After spending the first few years of life in fresh water, young Atlantic salmon (Salmo salar) undergo a complex series of physiological changes that allows them to better withstand the high concentration of salts as they migrate to seawater. Young salmon tolerate the salts in the environment through the development of cells, called ionocytes, that secrete sodium and chloride and a specialized enzyme that acts as a pump to transport these electrolytes.
Landlocked salmon, on the other hand, remain in freshwater and it is unknown if, over time, this has resulted in physiological differences compared to salmon that migrate between freshwater and seawater over their lifecycle (anadromous). So, Dr. Stephen McCormick of the US Geological Survey led a team to investigate if there was a difference in expression of the enzymes responsible for salt transport, as well as the underlying hormonal regulation, between the two types of fish.

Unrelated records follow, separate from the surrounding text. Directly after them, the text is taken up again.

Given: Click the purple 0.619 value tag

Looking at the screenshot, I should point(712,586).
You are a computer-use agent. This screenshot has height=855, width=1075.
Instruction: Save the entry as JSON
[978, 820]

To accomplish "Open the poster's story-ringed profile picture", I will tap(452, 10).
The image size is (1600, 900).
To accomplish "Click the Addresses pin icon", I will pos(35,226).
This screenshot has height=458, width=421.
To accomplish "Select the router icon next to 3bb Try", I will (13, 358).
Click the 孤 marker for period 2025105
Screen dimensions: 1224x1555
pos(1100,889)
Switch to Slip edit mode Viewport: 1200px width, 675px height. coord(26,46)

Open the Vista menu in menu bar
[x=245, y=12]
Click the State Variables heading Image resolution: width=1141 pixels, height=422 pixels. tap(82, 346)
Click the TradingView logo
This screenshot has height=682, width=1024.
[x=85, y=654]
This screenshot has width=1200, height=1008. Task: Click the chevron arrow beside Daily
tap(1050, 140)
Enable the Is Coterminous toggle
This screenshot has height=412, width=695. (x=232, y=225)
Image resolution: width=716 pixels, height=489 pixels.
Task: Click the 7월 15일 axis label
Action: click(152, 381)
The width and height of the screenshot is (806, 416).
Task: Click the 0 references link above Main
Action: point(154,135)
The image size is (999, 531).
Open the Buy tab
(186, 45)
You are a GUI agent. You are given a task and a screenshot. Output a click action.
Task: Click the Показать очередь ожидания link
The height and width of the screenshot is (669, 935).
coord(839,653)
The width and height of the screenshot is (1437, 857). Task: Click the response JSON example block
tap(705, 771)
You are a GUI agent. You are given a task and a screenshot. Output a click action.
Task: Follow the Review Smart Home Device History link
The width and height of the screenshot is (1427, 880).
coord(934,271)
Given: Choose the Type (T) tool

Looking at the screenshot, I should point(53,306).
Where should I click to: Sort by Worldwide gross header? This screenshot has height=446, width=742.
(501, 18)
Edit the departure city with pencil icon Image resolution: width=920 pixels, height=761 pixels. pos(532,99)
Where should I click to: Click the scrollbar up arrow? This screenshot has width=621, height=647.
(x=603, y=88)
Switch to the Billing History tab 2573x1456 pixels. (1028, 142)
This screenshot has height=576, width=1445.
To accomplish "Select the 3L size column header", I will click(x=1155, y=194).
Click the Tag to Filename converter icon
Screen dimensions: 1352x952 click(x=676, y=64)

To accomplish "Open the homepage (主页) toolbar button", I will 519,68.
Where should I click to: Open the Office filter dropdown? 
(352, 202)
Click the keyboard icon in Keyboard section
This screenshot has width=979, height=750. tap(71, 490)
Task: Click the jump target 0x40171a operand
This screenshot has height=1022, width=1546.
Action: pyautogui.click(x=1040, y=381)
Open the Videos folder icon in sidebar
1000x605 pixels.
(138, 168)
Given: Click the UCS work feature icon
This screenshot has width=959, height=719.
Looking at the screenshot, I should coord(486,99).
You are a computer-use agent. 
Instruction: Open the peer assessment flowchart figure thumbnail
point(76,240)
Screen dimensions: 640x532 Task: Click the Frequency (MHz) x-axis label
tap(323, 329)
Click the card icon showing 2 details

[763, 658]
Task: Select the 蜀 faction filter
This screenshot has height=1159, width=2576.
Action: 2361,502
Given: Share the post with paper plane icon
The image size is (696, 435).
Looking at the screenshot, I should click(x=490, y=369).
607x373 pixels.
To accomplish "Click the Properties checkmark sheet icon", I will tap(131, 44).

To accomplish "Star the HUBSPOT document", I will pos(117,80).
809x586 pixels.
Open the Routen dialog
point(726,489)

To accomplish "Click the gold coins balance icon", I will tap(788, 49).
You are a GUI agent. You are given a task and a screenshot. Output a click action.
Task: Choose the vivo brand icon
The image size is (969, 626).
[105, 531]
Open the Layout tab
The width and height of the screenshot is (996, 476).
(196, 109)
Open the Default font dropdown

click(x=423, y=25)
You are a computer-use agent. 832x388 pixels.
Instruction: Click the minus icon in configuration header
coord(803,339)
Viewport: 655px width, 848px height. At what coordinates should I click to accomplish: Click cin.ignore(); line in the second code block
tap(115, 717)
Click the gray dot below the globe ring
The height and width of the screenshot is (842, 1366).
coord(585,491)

McCormick and his team brought salmon into the laboratory to monitor their responses to controlled changes in the environment. They found that levels of an enzyme that allows the fish to live in salty environments and the hormones responsible for regulating seawater acclimation, like cortisol and growth hormone, were higher in anadromous salmon than landlocked fish. These findings shed light on the complex physiological changes that occur during sea-going salmon development as well as how these salmon populations have evolved over the last 14,000 years.